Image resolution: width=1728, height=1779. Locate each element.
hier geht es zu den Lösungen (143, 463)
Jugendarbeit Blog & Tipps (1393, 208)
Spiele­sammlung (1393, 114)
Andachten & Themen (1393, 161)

========================================

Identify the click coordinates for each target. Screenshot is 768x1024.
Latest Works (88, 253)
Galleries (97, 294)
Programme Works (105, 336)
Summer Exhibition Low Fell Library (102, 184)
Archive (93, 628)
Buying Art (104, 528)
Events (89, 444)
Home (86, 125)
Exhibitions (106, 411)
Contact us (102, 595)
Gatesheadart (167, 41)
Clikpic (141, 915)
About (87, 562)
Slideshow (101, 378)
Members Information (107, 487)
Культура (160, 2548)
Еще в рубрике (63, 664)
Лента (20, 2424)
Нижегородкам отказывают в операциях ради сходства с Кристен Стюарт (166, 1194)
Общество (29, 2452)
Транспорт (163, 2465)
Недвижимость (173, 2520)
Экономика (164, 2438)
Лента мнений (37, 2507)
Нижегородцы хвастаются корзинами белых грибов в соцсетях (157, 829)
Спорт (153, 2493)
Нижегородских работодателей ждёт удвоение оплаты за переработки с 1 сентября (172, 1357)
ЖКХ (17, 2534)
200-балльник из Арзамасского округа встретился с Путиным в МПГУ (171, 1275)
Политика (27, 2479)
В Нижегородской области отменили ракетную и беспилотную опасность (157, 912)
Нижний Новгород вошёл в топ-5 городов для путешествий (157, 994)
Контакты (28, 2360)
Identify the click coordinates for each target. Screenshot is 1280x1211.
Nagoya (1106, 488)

========================================

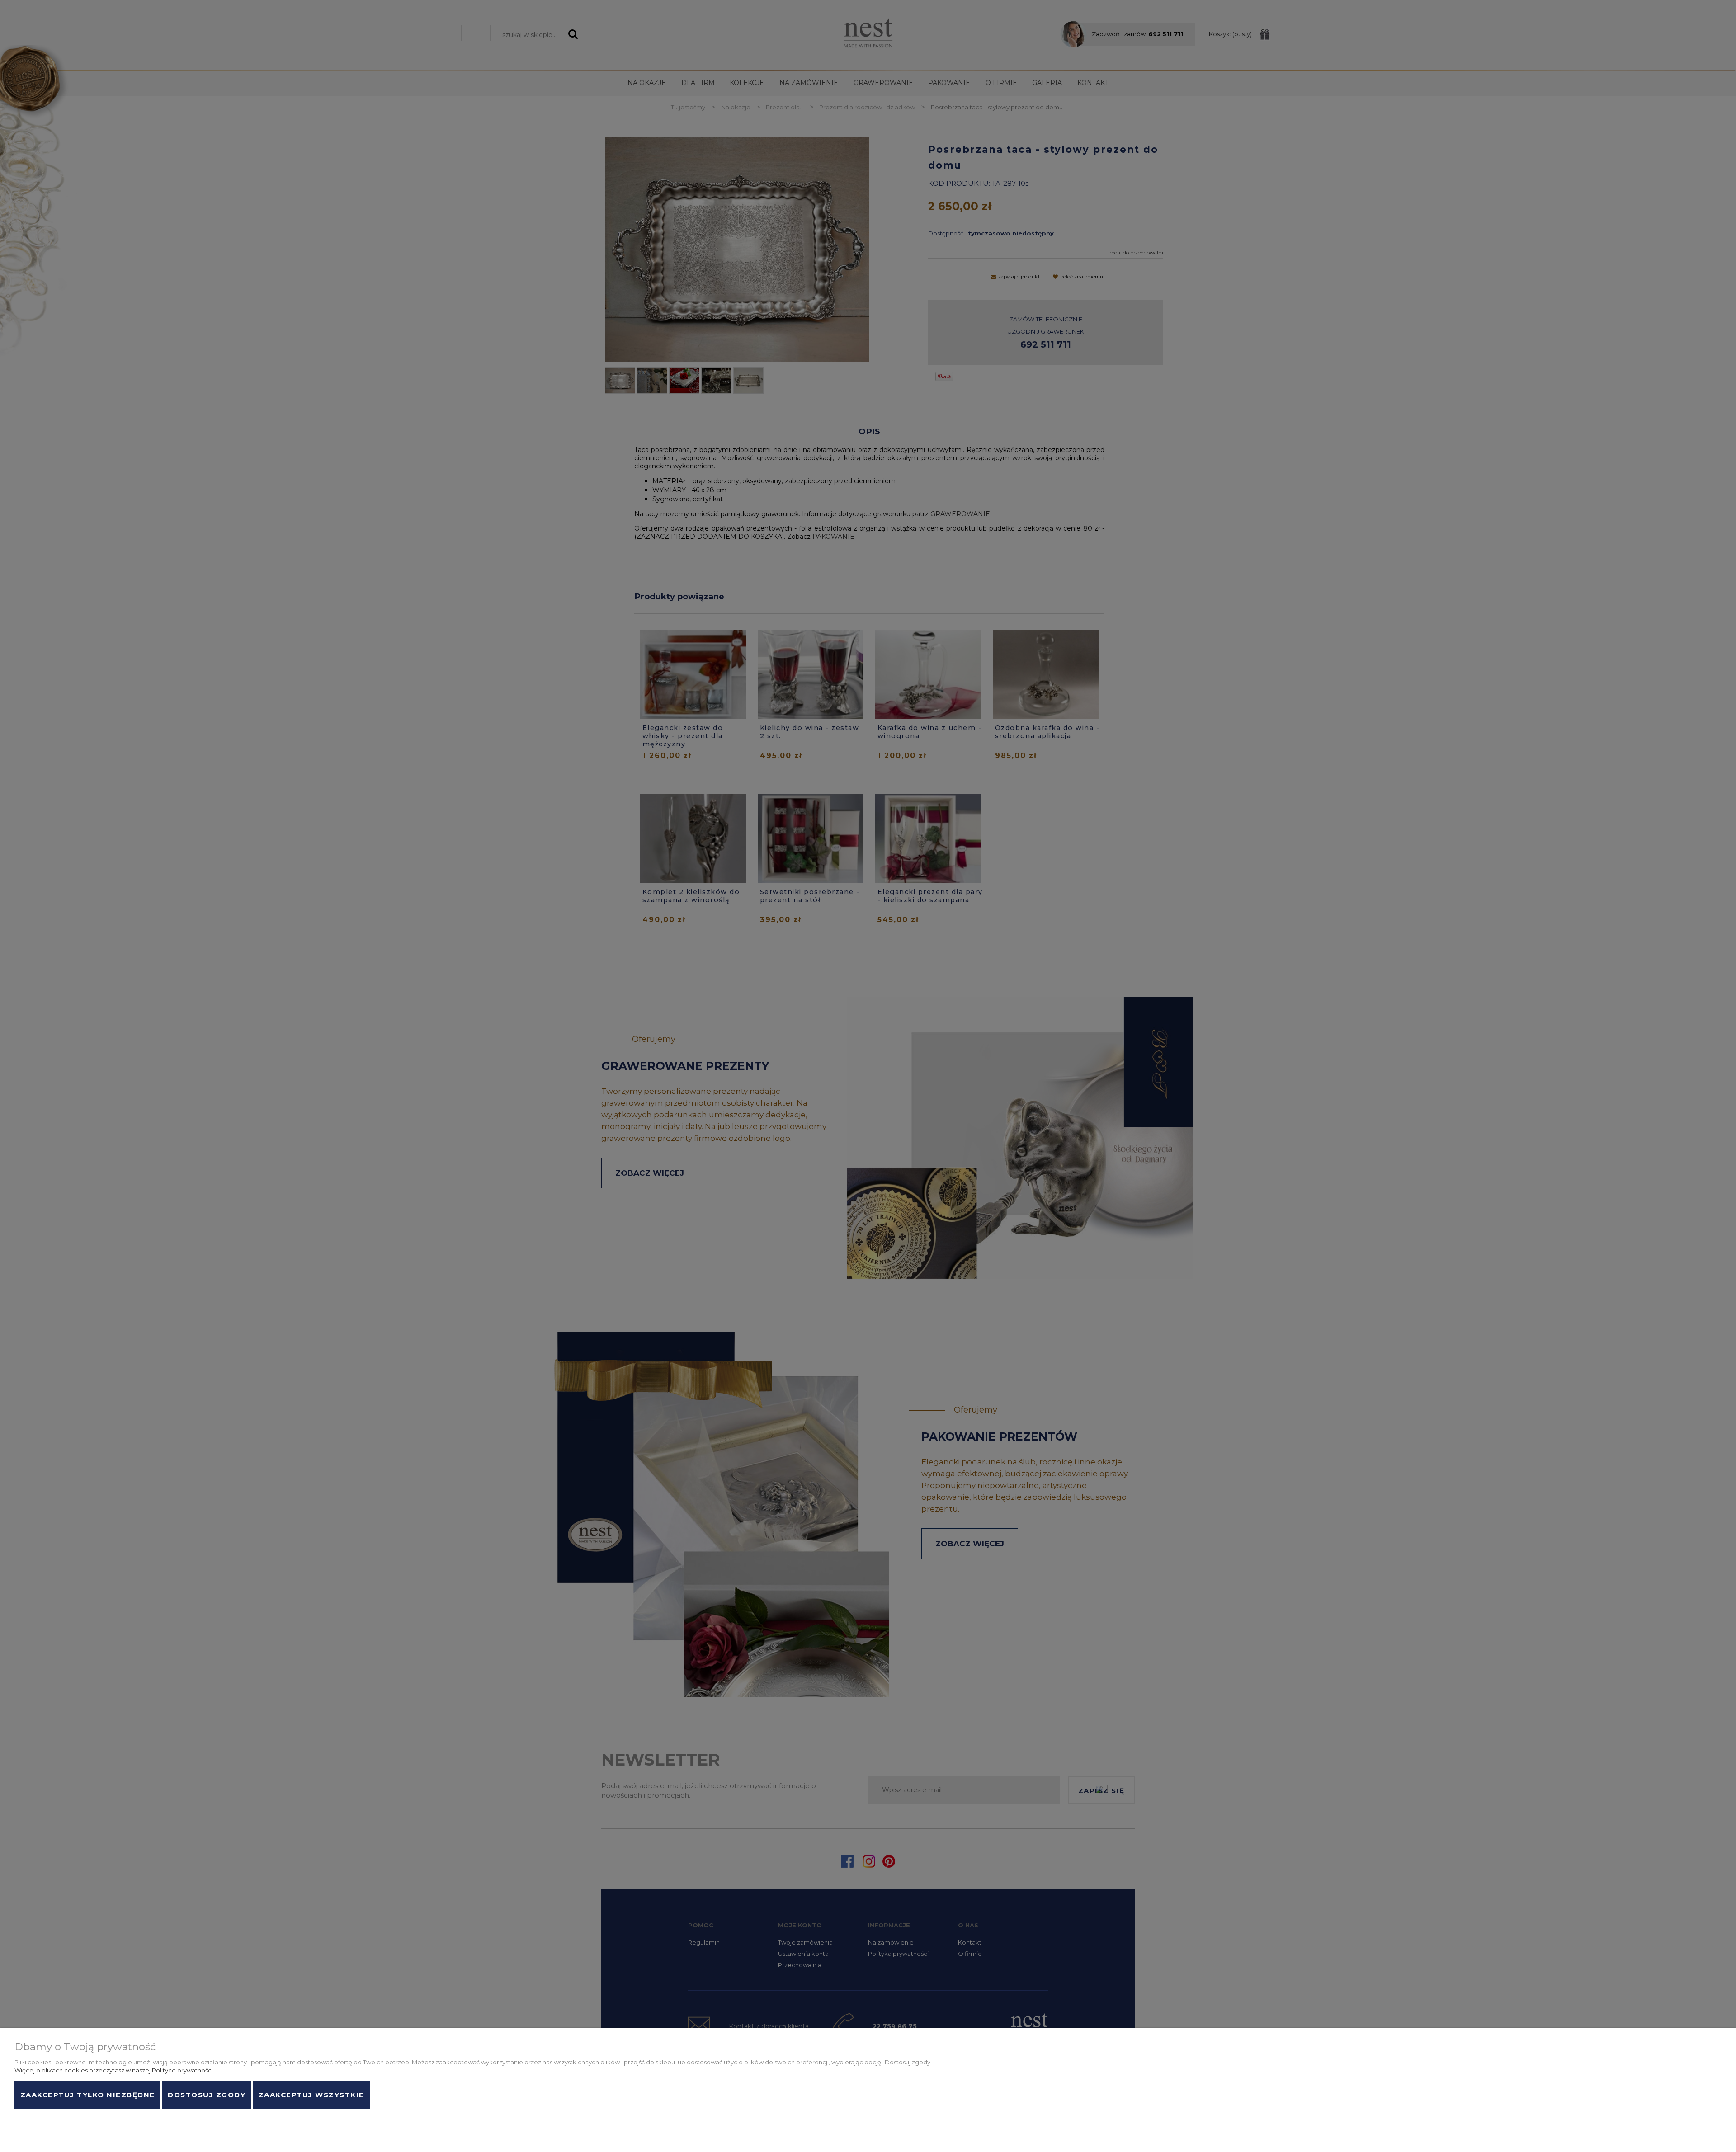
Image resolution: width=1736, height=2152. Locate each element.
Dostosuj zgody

========================================

• _Assignment_: Could you reproduce exactly the lines of the entries above, from the one with "Latest Works (88, 253)" through the one with "Nagoya (1106, 488)", and nothing else?

• _Result of this exercise_:
Latest Works (88, 253)
Galleries (97, 294)
Programme Works (105, 336)
Summer Exhibition Low Fell Library (102, 184)
Archive (93, 628)
Buying Art (104, 528)
Events (89, 444)
Home (86, 125)
Exhibitions (106, 411)
Contact us (102, 595)
Gatesheadart (167, 41)
Clikpic (141, 915)
About (87, 562)
Slideshow (101, 378)
Members Information (107, 487)
Культура (160, 2548)
Еще в рубрике (63, 664)
Лента (20, 2424)
Нижегородкам отказывают в операциях ради сходства с Кристен Стюарт (166, 1194)
Общество (29, 2452)
Транспорт (163, 2465)
Недвижимость (173, 2520)
Экономика (164, 2438)
Лента мнений (37, 2507)
Нижегородцы хвастаются корзинами белых грибов в соцсетях (157, 829)
Спорт (153, 2493)
Нижегородских работодателей ждёт удвоение оплаты за переработки с 1 сентября (172, 1357)
ЖКХ (17, 2534)
200-балльник из Арзамасского округа встретился с Путиным в МПГУ (171, 1275)
Политика (27, 2479)
В Нижегородской области отменили ракетную и беспилотную опасность (157, 912)
Нижний Новгород вошёл в топ-5 городов для путешествий (157, 994)
Контакты (28, 2360)
Identify the click coordinates for each target. Screenshot is 1280x1211.
Nagoya (1106, 488)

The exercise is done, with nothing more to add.